Methods: We retrospectively reviewed our institutional VCUG imaging repository between January 2013 and December 2019. Each VCUG was split into left and right renal units, respectively containing the whole ureter and kidney, and then assessed for reflux. Each renal unit was then annotated to generate features for supervised ML. The four features abstracted include: ureter tortuosity, proximal ureter width, distal ureter width, and max ureter width (Figure 1). Due to the highly variable grading of VUR, each included renal unit was graded by at least five raters to determine a consensus grade. Inter-rater reliability was determined to assess the validity of grading.

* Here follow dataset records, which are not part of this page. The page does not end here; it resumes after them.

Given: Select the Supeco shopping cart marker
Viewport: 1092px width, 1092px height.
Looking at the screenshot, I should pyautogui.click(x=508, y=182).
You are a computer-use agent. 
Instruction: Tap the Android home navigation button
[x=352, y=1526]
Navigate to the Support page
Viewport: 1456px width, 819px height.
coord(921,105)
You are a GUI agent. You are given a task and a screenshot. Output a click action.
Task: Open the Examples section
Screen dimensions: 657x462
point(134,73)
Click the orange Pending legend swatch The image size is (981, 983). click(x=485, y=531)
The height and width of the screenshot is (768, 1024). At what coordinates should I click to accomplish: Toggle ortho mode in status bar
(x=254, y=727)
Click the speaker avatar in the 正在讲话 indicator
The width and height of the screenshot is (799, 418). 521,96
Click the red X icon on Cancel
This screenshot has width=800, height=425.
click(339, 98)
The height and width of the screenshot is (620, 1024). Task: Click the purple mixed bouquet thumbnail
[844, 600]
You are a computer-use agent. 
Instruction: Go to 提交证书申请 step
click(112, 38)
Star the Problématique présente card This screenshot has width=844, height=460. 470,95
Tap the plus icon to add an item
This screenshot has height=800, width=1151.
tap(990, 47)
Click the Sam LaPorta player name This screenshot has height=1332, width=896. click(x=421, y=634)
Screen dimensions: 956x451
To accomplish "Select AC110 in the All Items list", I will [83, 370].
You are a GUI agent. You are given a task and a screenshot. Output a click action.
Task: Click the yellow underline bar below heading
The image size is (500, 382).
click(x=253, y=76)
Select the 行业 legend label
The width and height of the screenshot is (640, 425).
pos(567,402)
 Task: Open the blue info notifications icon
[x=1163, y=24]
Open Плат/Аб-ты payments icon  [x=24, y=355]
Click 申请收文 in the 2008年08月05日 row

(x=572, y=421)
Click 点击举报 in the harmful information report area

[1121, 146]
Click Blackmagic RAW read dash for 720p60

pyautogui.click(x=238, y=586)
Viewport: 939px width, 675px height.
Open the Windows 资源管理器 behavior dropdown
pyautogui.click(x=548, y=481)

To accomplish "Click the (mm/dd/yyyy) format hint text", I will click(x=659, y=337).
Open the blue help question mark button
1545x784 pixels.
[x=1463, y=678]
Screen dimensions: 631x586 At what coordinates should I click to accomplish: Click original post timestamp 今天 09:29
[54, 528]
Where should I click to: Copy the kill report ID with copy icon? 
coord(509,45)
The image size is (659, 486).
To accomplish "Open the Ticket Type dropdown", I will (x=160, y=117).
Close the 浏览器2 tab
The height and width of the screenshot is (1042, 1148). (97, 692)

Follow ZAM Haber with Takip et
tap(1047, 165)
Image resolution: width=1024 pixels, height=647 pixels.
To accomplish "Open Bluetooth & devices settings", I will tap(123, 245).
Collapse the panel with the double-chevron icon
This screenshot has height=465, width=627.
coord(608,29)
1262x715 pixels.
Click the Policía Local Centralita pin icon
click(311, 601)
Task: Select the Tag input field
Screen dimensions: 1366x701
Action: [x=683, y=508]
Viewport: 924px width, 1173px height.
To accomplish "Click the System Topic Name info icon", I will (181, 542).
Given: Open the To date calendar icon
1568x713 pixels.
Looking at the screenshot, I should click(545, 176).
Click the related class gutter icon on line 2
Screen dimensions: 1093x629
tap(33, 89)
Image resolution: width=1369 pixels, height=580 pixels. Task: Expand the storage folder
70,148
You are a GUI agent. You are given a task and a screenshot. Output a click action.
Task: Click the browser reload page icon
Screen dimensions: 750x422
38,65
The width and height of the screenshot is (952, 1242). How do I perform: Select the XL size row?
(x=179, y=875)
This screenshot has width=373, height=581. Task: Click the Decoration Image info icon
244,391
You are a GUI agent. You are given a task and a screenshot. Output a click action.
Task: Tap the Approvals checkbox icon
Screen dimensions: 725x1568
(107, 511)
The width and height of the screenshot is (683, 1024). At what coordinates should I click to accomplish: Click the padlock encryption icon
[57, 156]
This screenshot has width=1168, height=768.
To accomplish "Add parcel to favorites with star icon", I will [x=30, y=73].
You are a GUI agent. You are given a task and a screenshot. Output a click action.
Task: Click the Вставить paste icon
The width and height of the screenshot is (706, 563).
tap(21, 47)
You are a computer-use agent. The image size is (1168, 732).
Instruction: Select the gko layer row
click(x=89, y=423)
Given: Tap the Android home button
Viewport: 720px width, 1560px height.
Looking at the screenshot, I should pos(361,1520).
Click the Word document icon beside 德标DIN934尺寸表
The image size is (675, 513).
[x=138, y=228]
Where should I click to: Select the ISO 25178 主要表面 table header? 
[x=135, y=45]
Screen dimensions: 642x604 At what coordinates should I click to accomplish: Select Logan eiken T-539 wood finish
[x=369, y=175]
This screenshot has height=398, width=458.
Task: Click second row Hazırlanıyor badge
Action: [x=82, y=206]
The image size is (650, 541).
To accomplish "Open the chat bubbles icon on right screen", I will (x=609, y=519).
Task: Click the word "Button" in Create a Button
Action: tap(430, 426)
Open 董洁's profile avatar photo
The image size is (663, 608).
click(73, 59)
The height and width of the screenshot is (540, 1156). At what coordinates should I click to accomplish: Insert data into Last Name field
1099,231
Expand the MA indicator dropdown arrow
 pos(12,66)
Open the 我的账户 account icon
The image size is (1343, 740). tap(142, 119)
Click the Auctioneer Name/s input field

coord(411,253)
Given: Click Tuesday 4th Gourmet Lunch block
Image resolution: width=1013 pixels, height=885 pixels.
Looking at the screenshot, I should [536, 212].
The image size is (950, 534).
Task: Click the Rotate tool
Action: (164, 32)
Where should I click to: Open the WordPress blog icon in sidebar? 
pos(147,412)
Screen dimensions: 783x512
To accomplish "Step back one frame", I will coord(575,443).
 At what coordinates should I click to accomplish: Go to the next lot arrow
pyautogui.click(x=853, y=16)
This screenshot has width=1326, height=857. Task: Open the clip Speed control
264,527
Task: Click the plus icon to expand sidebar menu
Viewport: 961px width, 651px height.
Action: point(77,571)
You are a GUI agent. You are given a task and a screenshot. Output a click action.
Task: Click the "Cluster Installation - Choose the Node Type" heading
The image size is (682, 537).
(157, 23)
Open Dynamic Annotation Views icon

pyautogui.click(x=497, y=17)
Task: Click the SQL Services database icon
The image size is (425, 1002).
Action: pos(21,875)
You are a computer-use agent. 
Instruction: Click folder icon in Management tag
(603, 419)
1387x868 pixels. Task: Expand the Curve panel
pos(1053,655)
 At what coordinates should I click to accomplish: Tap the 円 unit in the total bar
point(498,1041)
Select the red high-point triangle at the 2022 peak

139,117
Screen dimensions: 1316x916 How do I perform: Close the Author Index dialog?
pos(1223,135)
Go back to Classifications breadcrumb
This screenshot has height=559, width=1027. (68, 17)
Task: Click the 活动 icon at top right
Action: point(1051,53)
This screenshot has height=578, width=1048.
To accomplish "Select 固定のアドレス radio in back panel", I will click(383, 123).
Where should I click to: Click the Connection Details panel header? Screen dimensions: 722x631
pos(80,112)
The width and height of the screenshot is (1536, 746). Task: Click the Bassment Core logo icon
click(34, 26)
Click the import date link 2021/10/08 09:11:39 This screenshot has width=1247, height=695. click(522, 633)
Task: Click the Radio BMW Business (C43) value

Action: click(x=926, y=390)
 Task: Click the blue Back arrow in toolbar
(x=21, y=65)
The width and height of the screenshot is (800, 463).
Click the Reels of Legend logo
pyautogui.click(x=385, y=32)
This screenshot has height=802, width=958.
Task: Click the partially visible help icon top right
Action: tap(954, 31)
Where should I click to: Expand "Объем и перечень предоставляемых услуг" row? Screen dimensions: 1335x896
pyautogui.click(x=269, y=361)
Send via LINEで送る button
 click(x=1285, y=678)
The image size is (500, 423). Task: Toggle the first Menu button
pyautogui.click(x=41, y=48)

Multiclass classification was trained with a SVM model to distinguish individual VUR grades.1
Results: A total of 6288 renal units (from 3144 VCUGs) were identified in the study period and screened for VUR. Of these, 1935 renal units had documented VUR, with 1248 being included in the ML model. A total of 7986 independent VUR grades from 5+ raters for each renal unit were collected. The included cohort consisted of a 50/50 male/female split, with a median age at imaging of 0.74 years (interquartile range 0.25, 3.12). The overall Fleiss’ kappa for inter-rater agreement was 0.44. The model performed with 66% accuracy (area under the curve=0.82) on 80/20 holdout validation. Our model determined clinically significant differences in PUV patients requiring dialysis and was moderately correlated to hydronephrosis resolution post-pyeloplasty.
Conclusions: VUR grading by quantitative metrics is feasible in large datasets and can be supported by ML-based methods. VUR features may be correlated with clinical outcomes but further validation and prospective study are warranted.
[1] [1] Khondker A, Kwong JC, Rickard M, Skreta M, Keefe DT, Lorenzo AJ, Erdman L. A machine learning-based approach for quantitative grading of vesicoureteral reflux from voiding cystourethrograms: Methods and proof of concept. Journal of Pediatric Urology. 2021 Oct 19.